Look for the line with "Task: Click the UNCHANGED 4 stocks box" in the data below, then reproduce word for word that line and every line after it. Leave out all pictures and add nothing.

Record set
....

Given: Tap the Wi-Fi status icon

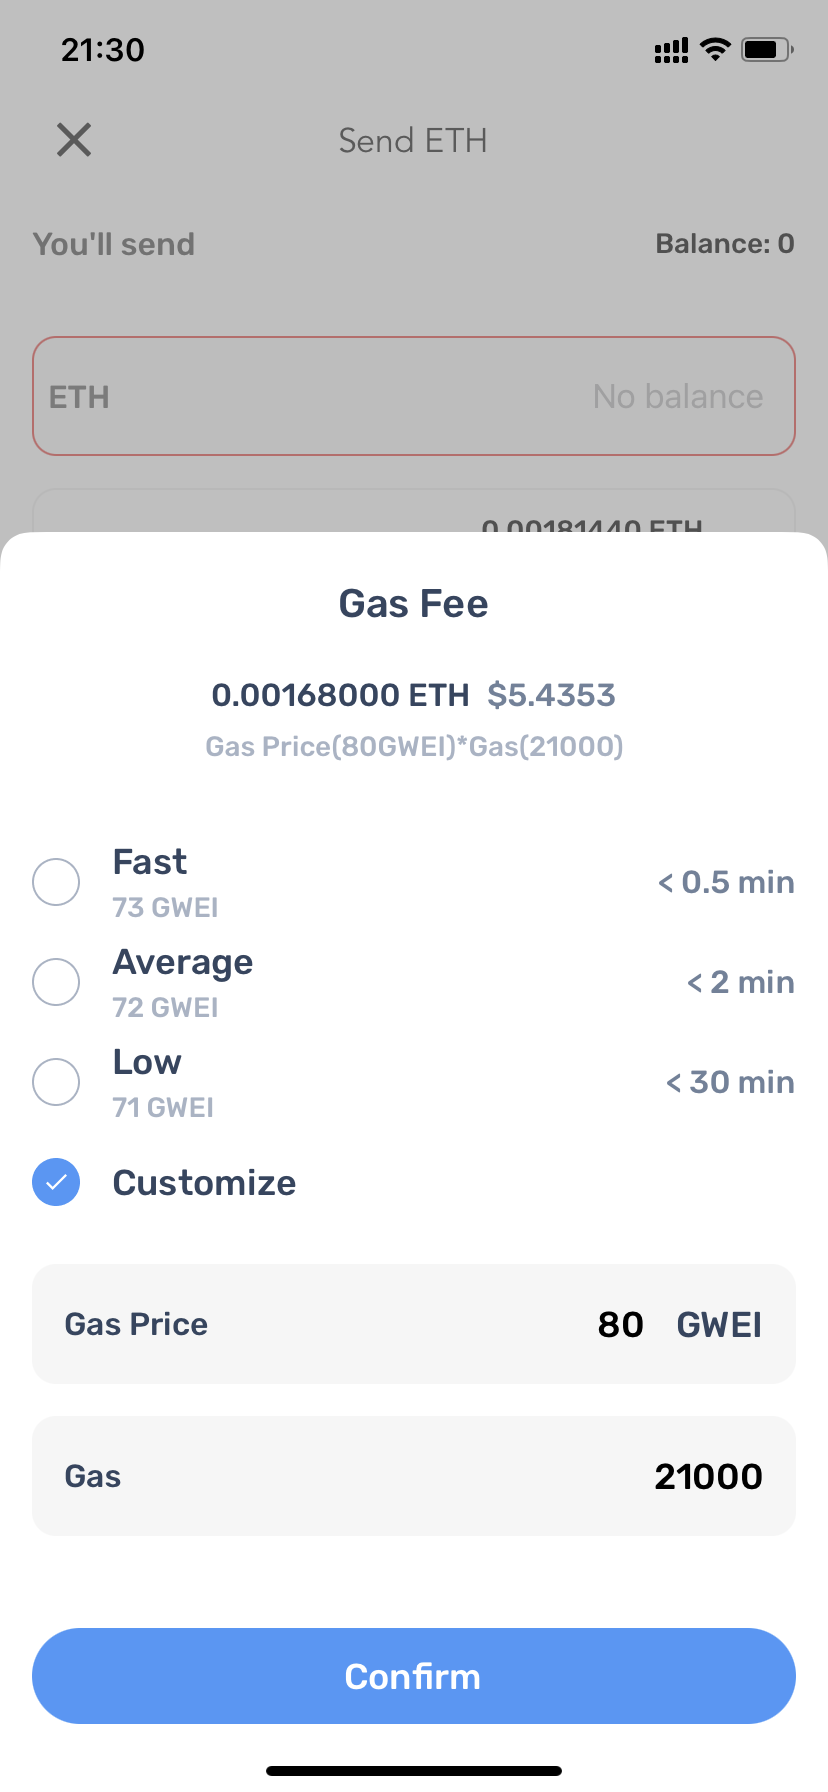Looking at the screenshot, I should tap(715, 49).
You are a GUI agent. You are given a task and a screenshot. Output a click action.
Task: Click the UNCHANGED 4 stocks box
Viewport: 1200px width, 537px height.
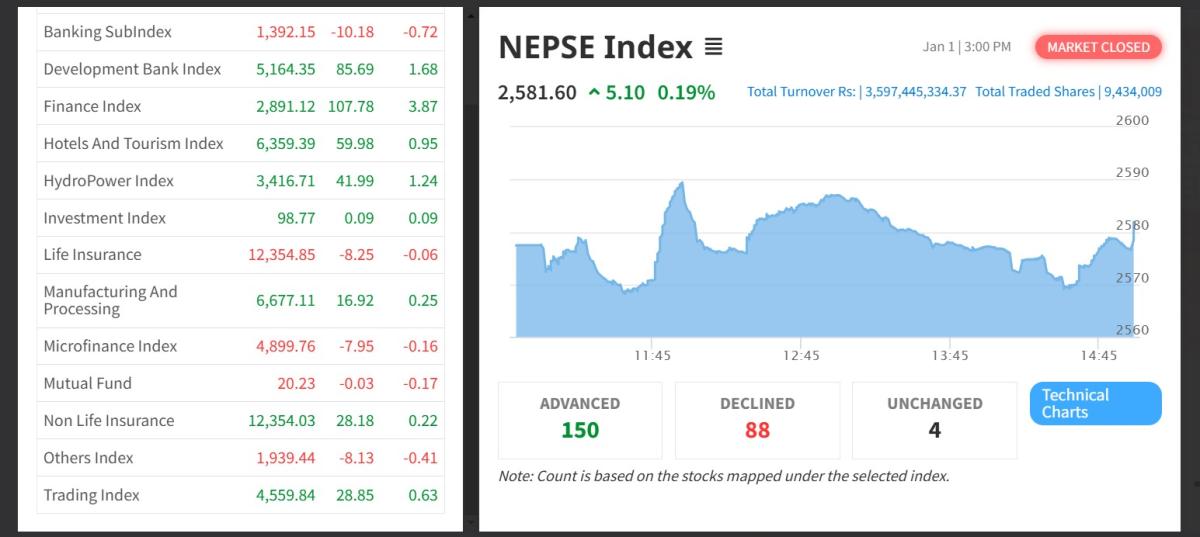[934, 419]
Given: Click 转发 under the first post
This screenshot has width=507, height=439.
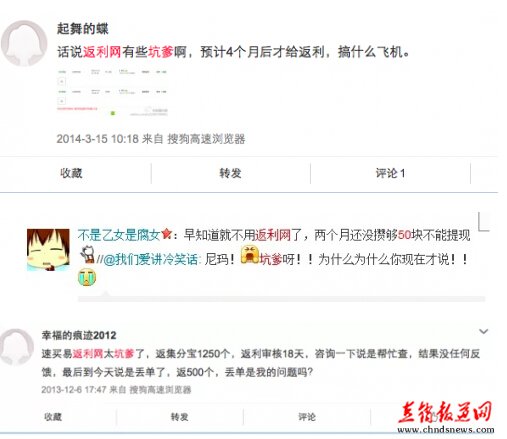Looking at the screenshot, I should [230, 173].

....

Result of the exercise
Task: Click the UNCHANGED 4 stocks box
Viewport: 1200px width, 537px height.
[934, 419]
Given: Click 转发 under the first post
This screenshot has width=507, height=439.
Looking at the screenshot, I should [230, 173].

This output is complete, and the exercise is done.